- **YOUR GOAL**
Retype each of the records below exactly, leaving the pictures out.

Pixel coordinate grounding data
=-=-=-=-=

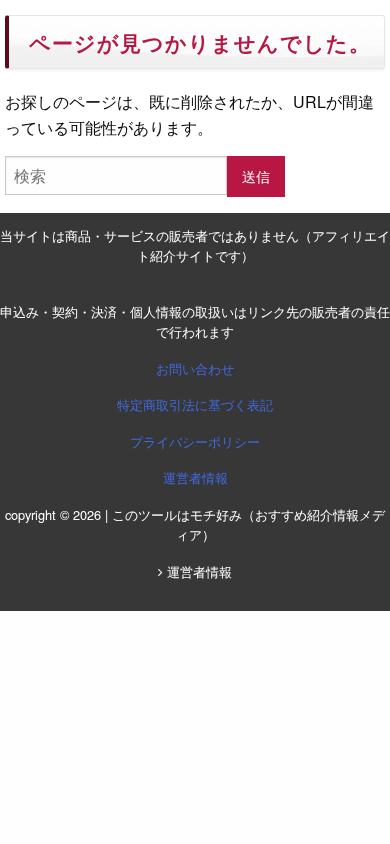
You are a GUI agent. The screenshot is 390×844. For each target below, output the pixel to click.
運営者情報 (195, 477)
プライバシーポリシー (195, 441)
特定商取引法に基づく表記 (195, 404)
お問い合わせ (195, 368)
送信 (256, 175)
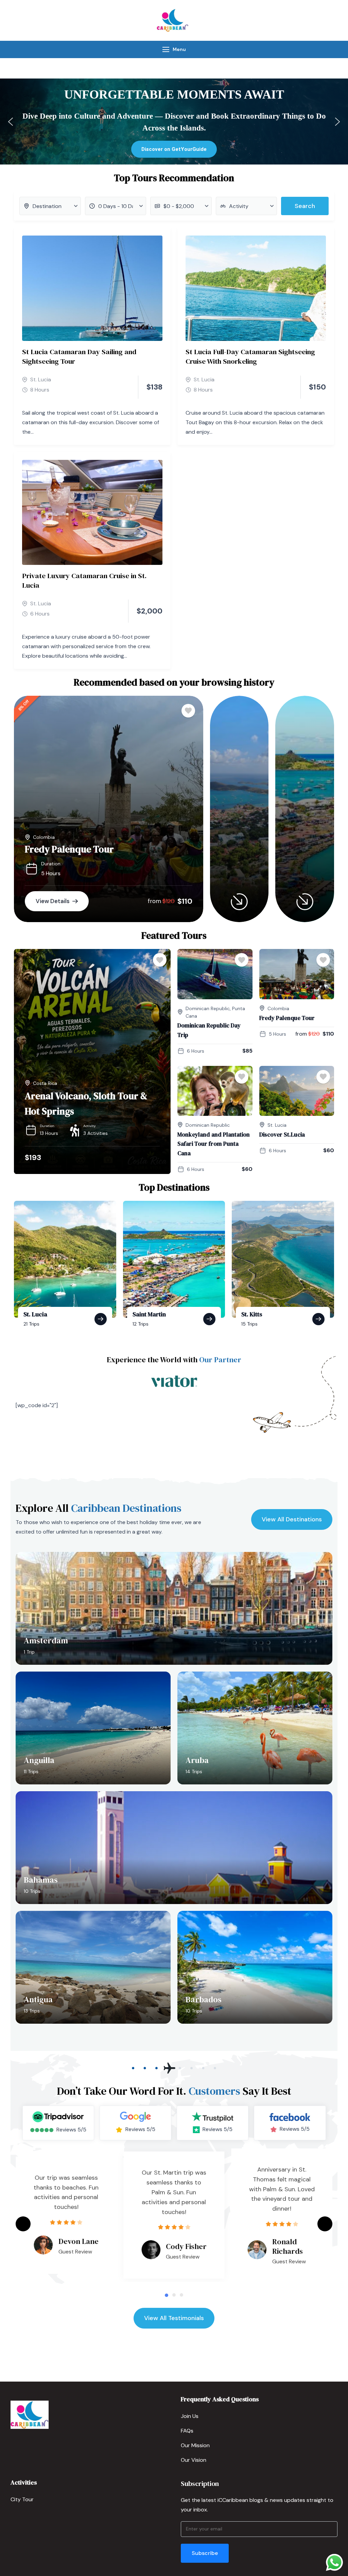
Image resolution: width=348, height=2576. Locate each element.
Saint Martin (149, 1314)
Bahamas (41, 1879)
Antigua (38, 1999)
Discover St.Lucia (282, 1134)
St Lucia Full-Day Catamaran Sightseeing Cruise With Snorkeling (250, 356)
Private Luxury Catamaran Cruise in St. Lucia (84, 580)
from (154, 901)
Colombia (44, 837)
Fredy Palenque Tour (69, 849)
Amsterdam (46, 1640)
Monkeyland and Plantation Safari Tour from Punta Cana (213, 1143)
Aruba (197, 1760)
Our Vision (193, 2459)
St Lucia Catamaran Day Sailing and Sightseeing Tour (79, 356)
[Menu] (165, 49)
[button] (10, 121)
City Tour (22, 2499)
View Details (53, 901)
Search (305, 206)
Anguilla (39, 1760)
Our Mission (195, 2445)
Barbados (204, 1999)
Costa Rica (45, 1083)
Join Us (189, 2416)
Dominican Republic (208, 1008)
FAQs (187, 2430)
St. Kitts (251, 1314)
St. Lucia (40, 379)
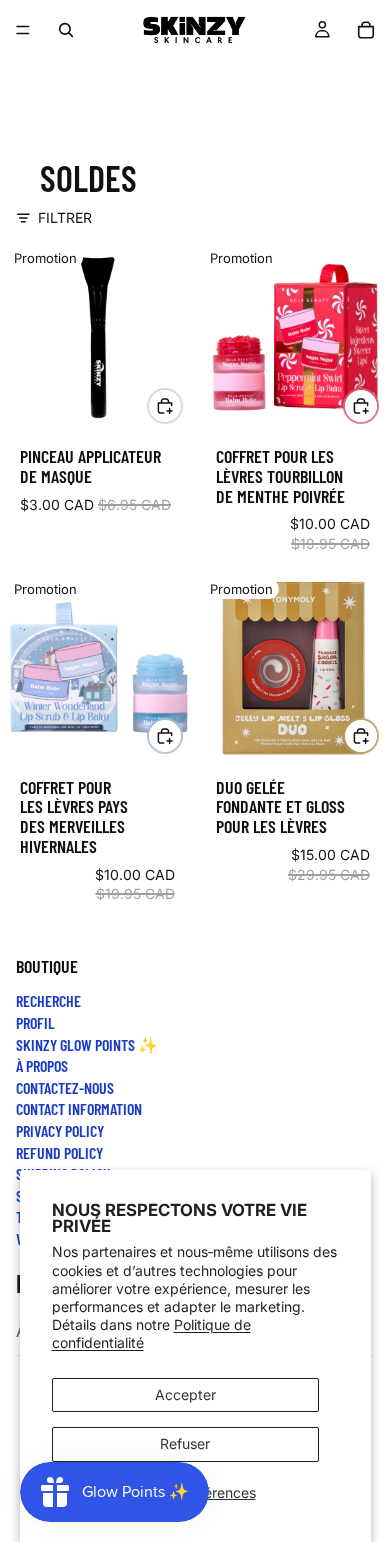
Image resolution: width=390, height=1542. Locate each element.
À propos (42, 1065)
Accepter (185, 1394)
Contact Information (79, 1108)
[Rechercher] (66, 30)
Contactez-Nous (65, 1087)
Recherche (48, 1000)
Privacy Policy (60, 1130)
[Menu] (23, 30)
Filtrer (65, 217)
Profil (35, 1022)
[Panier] (366, 30)
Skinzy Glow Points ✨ (87, 1044)
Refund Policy (59, 1151)
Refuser (185, 1443)
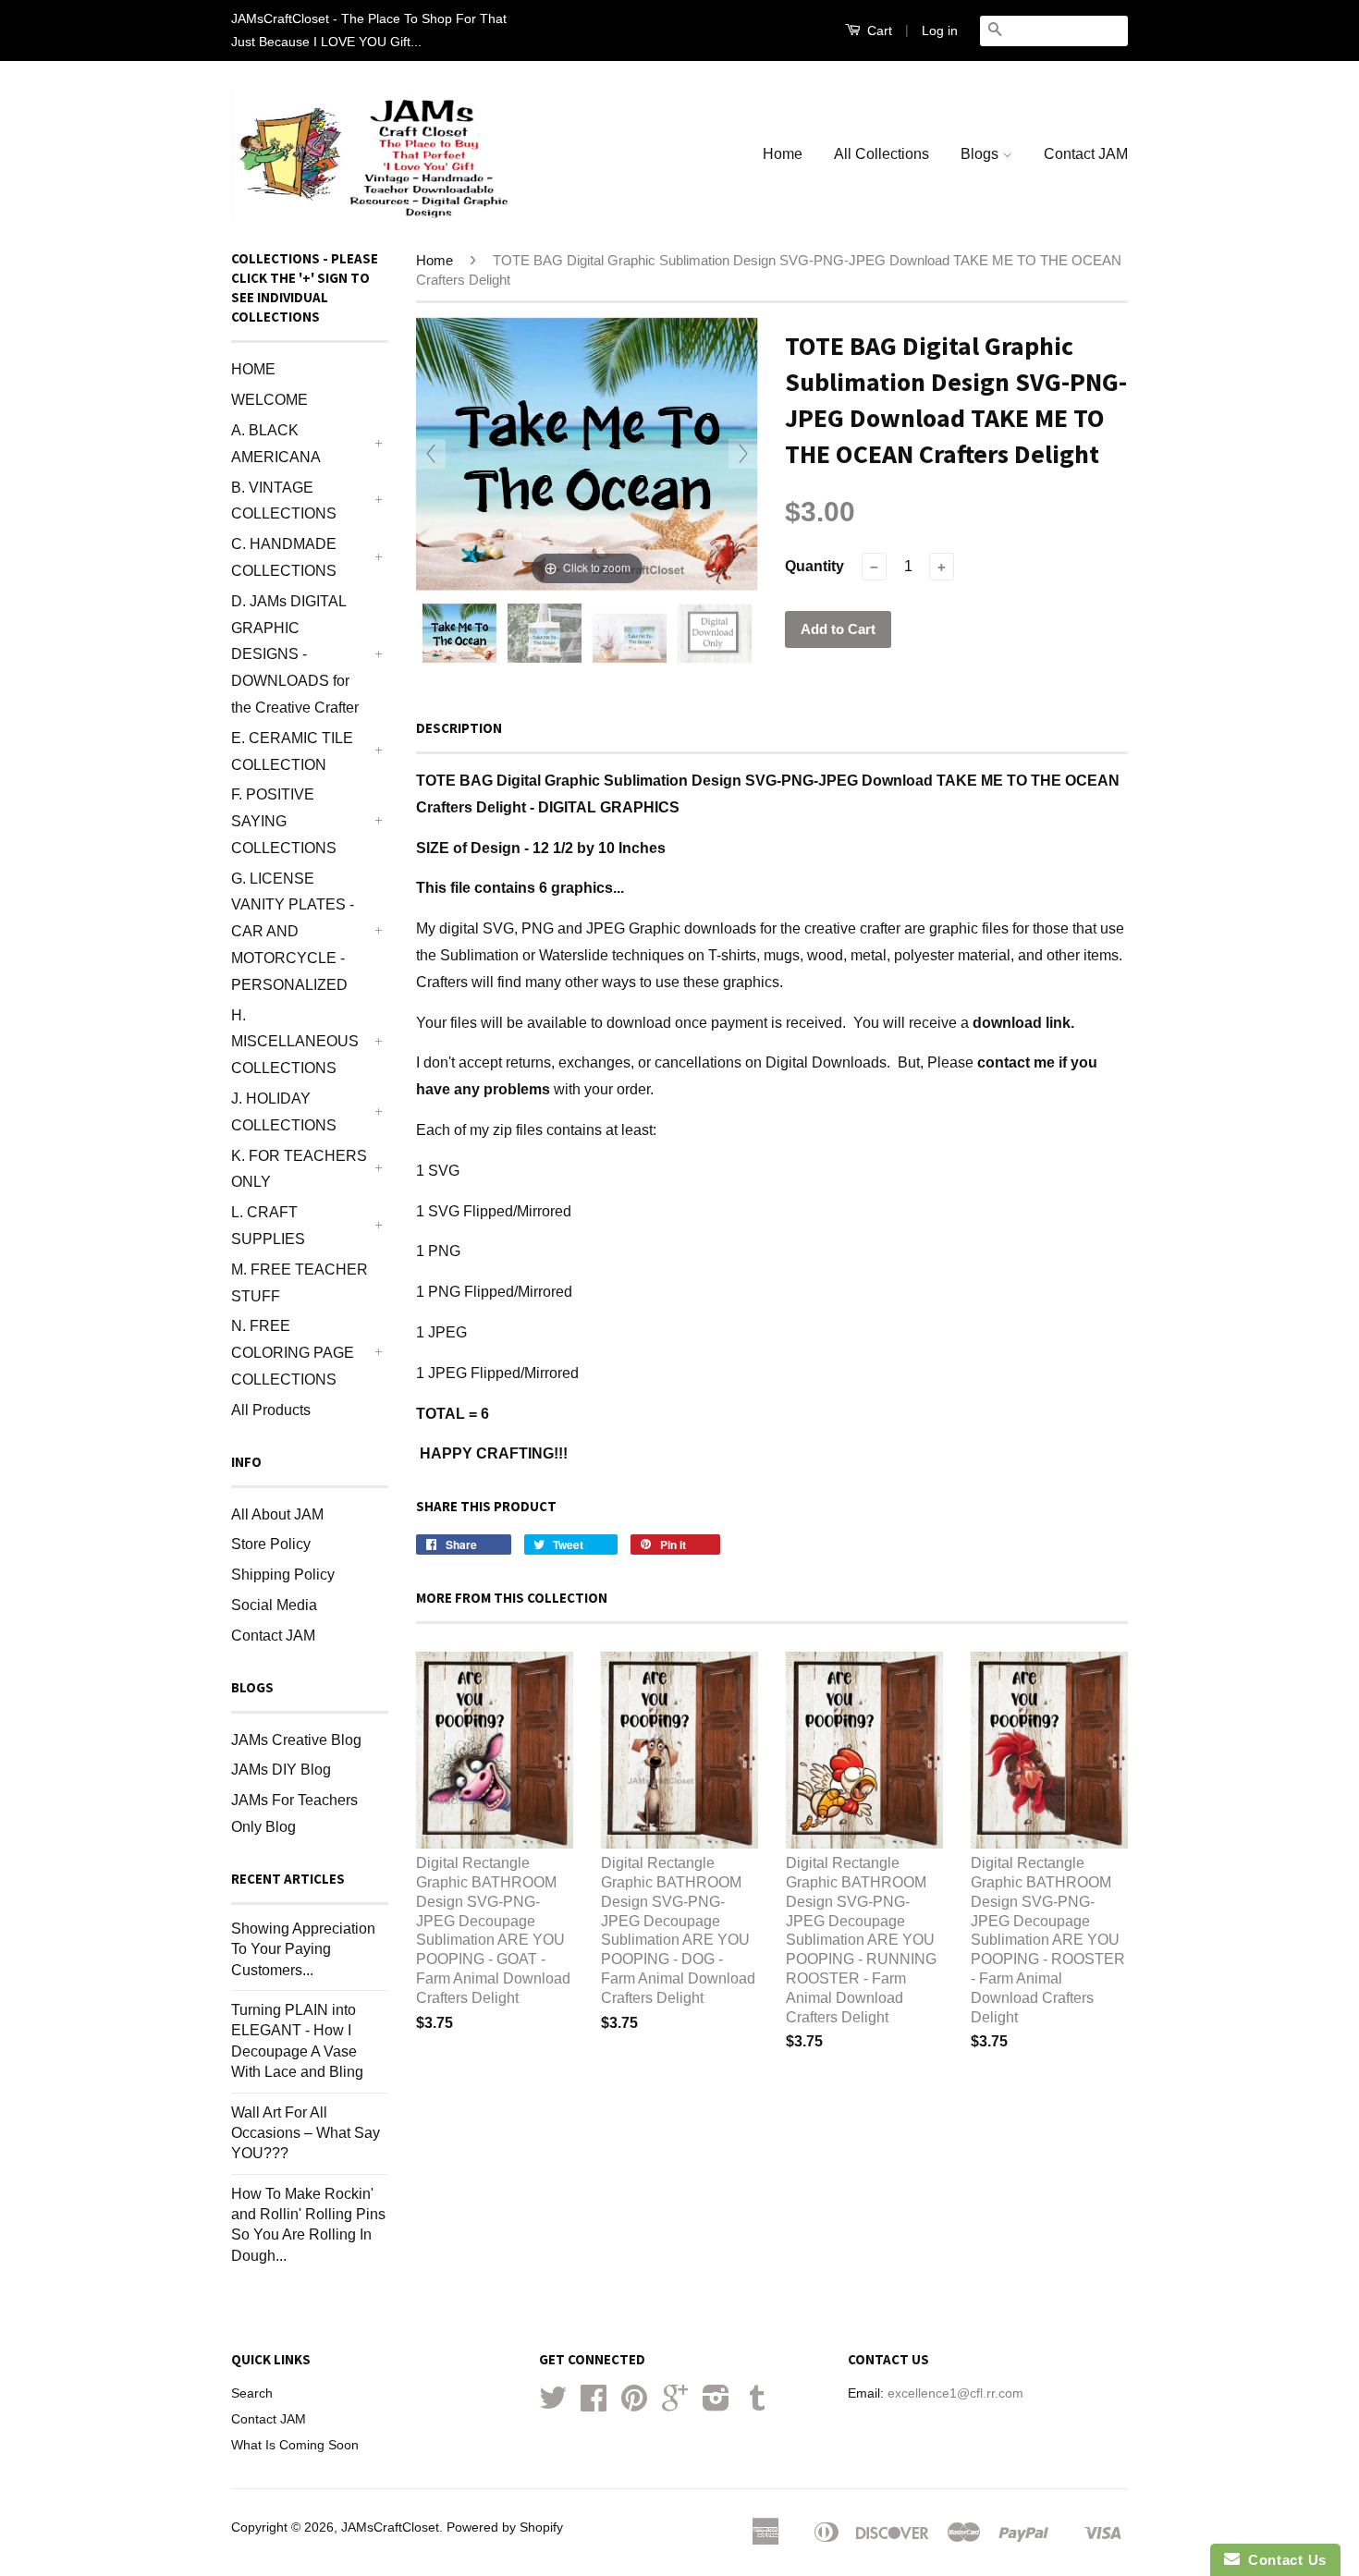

=-=-=-=-=

- **SOLVED EXERCISE**
You are a GUI agent. The screenshot is 390×844. For each target below, output the pixel to click.
運営者情報 (195, 477)
プライバシーポリシー (195, 441)
特定商取引法に基づく表記 (195, 404)
お問い合わせ (195, 368)
送信 (256, 175)
Image resolution: width=348, height=2576. Locate each element.
Saint Martin (149, 1314)
Bahamas (41, 1879)
Antigua (38, 1999)
Discover St.Lucia (282, 1134)
St Lucia Full-Day Catamaran Sightseeing Cruise With Snorkeling (250, 356)
Private Luxury Catamaran Cruise in St. Lucia (84, 580)
from (154, 901)
Colombia (44, 837)
Fredy Palenque Tour (69, 849)
Amsterdam (46, 1640)
Monkeyland and Plantation Safari Tour from Punta Cana (213, 1143)
Aruba (197, 1760)
Our Vision (193, 2459)
St Lucia Catamaran Day Sailing and Sightseeing Tour (79, 356)
[Menu] (165, 49)
[button] (10, 121)
City Tour (22, 2499)
View Details (53, 901)
Search (305, 206)
Anguilla (39, 1760)
Our Mission (195, 2445)
Barbados (204, 1999)
Costa Rica (45, 1083)
Join Us (189, 2416)
Dominican Republic (208, 1008)
FAQs (187, 2430)
St. Kitts (251, 1314)
St. Lucia (40, 379)
Image resolution: width=390, height=1542. Locate each element.
À propos (42, 1065)
Accepter (185, 1394)
Contact Information (79, 1108)
[Rechercher] (66, 30)
Contactez-Nous (65, 1087)
Recherche (48, 1000)
Privacy Policy (60, 1130)
[Menu] (23, 30)
Filtrer (65, 217)
Profil (35, 1022)
[Panier] (366, 30)
Skinzy Glow Points ✨ (87, 1044)
Refund Policy (59, 1151)
Refuser (185, 1443)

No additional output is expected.